All those away goal graphics are misleading you. [Updated]

November 04, 2016 by Brit Byrd

They also told me that you look like you got fat.

Updated November 5, 7:57pm

Keeping track of all the possible outcomes of a 2-leg playoff series can be cumbersome. Luckily over the past week a series of visualizations have popped up across the soccer internet to help us all out.

Quick reference guides for the 2nd legs of @MLS conference semifinals, accounting for away goals rule: pic.twitter.com/aWQojtfsqe
— Steve Fenn 🏆🛡️__ (@StatHunting) October 31, 2016

However, you are being misled. Very lightly and subtly, but misled nonetheless. The trouble is that these are great reference tables, but bad data visualizations -- and the key inclusion of color is ensuring that your eyes are interpreting these graphics as both.

By coloring in each entry according to the winning team, the grid moves beyond being a dry reference table and takes on a new life as a kind of area map. We’re not just looking at this to see how many goals Dallas needs to score if Seattle scores one, we’re looking at that huge wave of rave green and that tiny dot of red and thinking “wow Dallas are screwed.”

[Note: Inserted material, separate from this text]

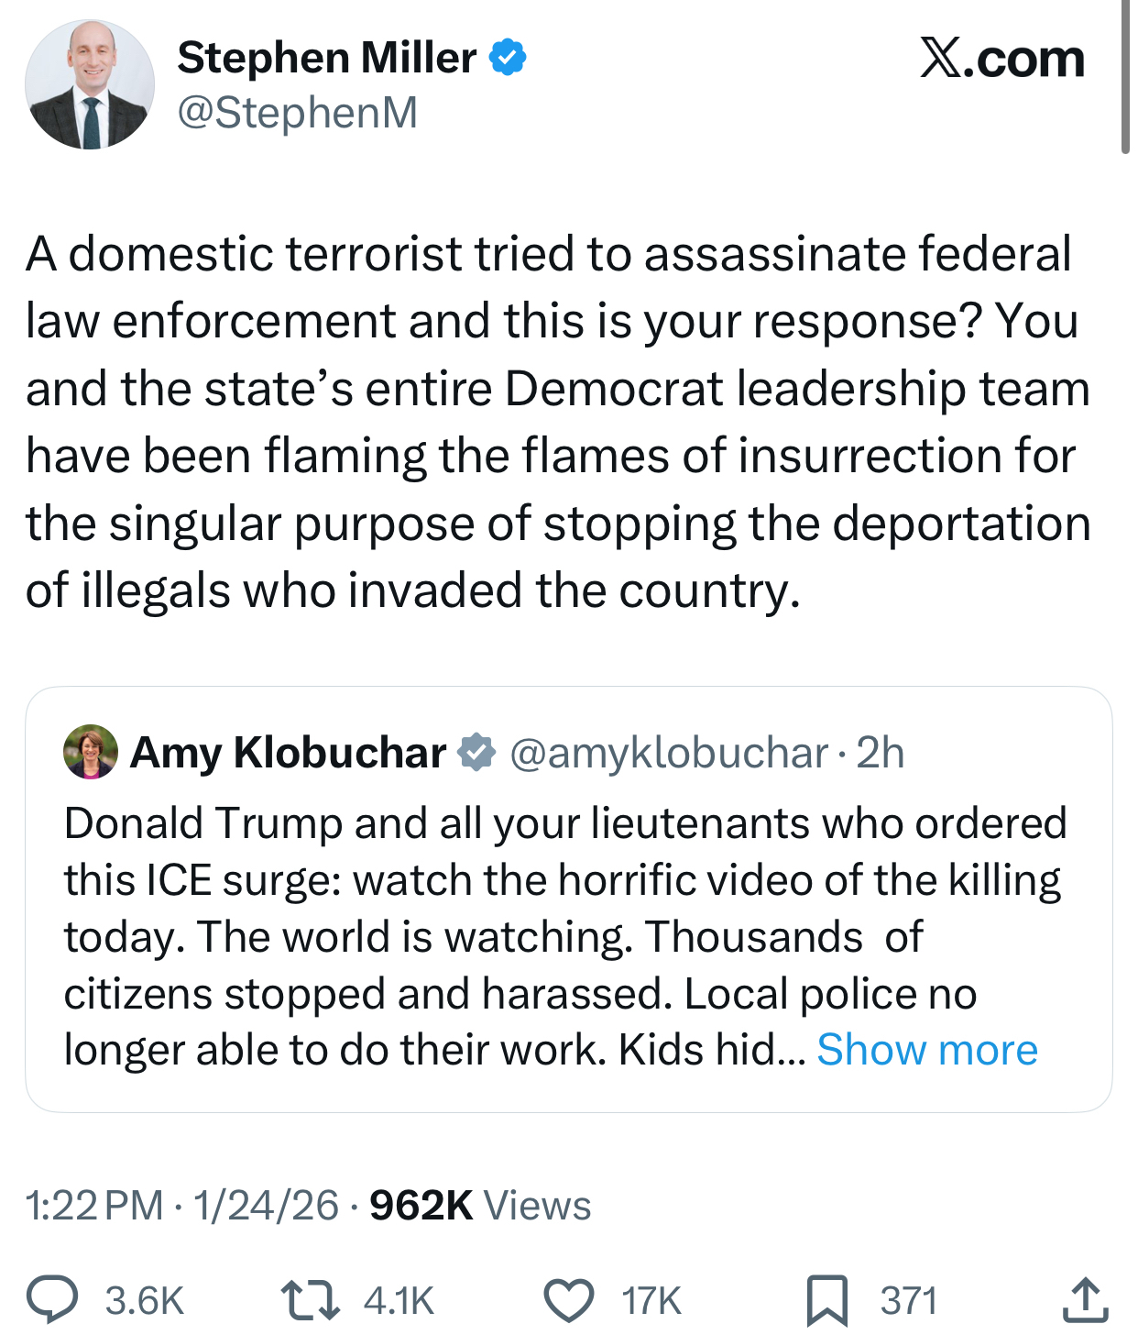
Task: Click the Stephen Miller display name
Action: point(326,58)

Which, as it happens, they are. But yet these graphics are still being sloppy in communicating how much -- especially for the other closer games. More space is communicating better chances, so the shape and size of each entry in the grid matters. There are two ways in which I think the existing graphics fall short on this front:

uneven axes and rectangular grids
over representing low frequency results

Ultimately, adjusting for both of these aspects would leave us with something more like this:

Numbers in each grid represent % of occurrence of given score in select European leagues from 2005-2010

Uneven axes and rectangular grids

These things are made of rectangles. This is probably just because people didn't fudge with the excel defaults, and didn't mind having the extra padding for text. But the result is that one team's axis is significantly shorter than the other. Now this is not the worst sin, as ultimately the area of each team's rectangles are the same. But our eyes interpret height and width differently. There's no reason to not try to control for this uncertainty by making them all squares, so that one team doesn’t command more of our attention from unconscious bias.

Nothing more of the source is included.